The weekly chart brings the Band analysis into much sharper focus. The trading range now looks like a developing cup-and-handle pattern, with resistance near "round number" 40. Note how price has dropped into support at the 20-week Bollinger Band and bounced in the last two weeks. This could set the stage for a quick run-up to range-resistance.

The upper Band also supports the likelihood of this quick spike to $40. The Band is now sitting just above that level, showing clear space between the most recent closing price and current location. The Band is also opening up and pointing higher. This second factor adds support to a possible run at the highs in the two-to-four-week time frame.

The daily chart paints a mixed picture. It reveals a bearish island reversal triggered when price gapped down in mid-November. Note how Starbucks jumped above the bottom Band earlier this week and now has run into resistance at the central Band average. This pivot point could trigger a downside thrust that fills the recent gap between $35.75 and $36.50.
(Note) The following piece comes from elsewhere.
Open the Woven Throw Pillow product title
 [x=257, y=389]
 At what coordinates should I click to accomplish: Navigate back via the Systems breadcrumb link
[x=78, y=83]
On the other hand, the upper Band supports a rally that tests range resistance in the next five to seven days. Notice how it's moving sideways well above the current midpoint. This clear space opens the door for price to recover from the November breakdown. But the Band's horizontal orientation should yield firm resistance if and when the stock approaches it.
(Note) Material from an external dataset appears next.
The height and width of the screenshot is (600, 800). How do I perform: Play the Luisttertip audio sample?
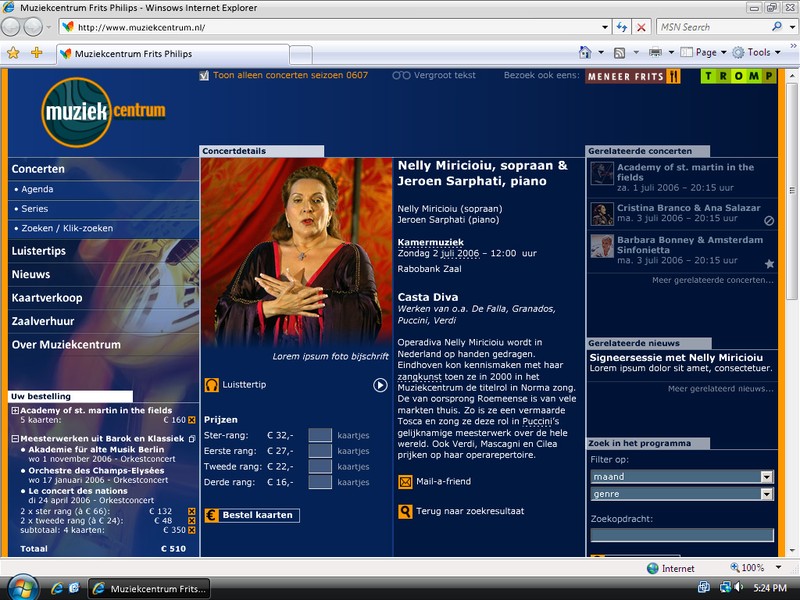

The three Band views don't trigger immediate signals but do point out hidden layers of support and resistance. You can also add firepower to your analysis by combining the Bands with momentum-based indicators, such as the moving average convergence-divergence (MACD). These twin elements help traders anticipate emerging trends and improve entry-timing.

At the time of publication, Farley had no positions in any of the stocks mentioned in this column, although holdings can change at any time.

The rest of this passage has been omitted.